Лиха беда начало. Начал – и пошло! Были пронзенные финками букеты роз ('А я-то ее, суку, любил!'), были ангелы, сидящие в позе роденовского 'Мыслителя', с подрезанными крыльями ('Тоска по воле'). Но особенно выделялась критиками серия 'женских' портретов: вот волосатая спина и ниже, на мускулистых ягодицах, выразительные глаза с подведенными ресницами и название – 'Светка'; вот испитое лицо плохо выбритого, забитого мужика с гноящимися веками, с наколотыми вокруг полумесяцами, и подписано: 'Вафлерша Маня'; отдельно отмечался суровый слон с клыками, похожими на кинжалы, который колокольчиком в хоботе отбивал кому-то срок оставшейся жизни ('Смерть легавым от ножа'), а вот…

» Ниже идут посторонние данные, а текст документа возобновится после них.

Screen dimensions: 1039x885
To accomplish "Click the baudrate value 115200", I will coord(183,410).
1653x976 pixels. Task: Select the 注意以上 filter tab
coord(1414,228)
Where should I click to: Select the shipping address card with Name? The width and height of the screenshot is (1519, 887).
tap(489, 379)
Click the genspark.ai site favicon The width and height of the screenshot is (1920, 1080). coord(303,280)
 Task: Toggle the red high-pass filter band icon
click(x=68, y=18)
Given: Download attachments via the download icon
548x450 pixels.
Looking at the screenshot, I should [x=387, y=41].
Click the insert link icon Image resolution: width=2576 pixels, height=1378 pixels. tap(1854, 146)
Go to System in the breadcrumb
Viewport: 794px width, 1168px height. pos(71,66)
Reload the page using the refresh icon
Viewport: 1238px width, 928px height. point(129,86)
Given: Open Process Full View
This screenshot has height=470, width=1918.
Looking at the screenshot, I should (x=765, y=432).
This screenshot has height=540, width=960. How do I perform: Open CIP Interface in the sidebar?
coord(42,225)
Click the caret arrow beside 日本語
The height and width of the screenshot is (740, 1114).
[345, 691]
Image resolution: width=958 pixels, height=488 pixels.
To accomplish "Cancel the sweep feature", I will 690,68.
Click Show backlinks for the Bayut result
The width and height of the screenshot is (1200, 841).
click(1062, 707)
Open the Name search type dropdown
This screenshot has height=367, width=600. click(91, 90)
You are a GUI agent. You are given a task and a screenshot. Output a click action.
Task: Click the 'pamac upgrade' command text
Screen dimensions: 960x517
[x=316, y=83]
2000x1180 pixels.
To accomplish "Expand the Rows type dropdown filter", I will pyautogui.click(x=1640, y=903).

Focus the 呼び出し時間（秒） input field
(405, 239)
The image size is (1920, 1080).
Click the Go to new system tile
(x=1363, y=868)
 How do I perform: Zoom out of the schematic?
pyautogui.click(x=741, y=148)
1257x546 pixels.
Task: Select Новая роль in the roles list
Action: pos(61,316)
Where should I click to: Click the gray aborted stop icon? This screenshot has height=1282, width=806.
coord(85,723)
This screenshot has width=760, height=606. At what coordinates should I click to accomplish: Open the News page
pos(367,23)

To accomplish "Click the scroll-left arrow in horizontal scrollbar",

На тебя сразу же началась мода. Твои картины стали покупать. Их хватали. Как колбасу. Покупали в основном ребята в шикарных, но угловато сидящих костюмах и с синими от наколок пальцами. Наперебой хвалили. И хвалили, как ни странно, в основном рафинированные литературные дамы; на страницах толстых и тонких журналов глубокомысленно рассуждали они: наконец-то, дескать, и в нашей живописи появился мужской элемент. Акселератки писали тебе двусмысленные письма. Всякая урла признавалась в любви и справлялась, где, по какой статье сидел, по какой канал масти. Это была слава. И ты поверил, что дождался своего звездного часа. Как мало, оказывается, для этого нужно. И до чего все просто! Захлебываясь, ты рассказывал:
– Приезжаю. Два десятка наших художников с церковками. И я среди них – самый-самый!
Или:
– Пока они там тусовались: 'Россия! Русь-душа!' – я три фрегата толкнул, да за зелененькие!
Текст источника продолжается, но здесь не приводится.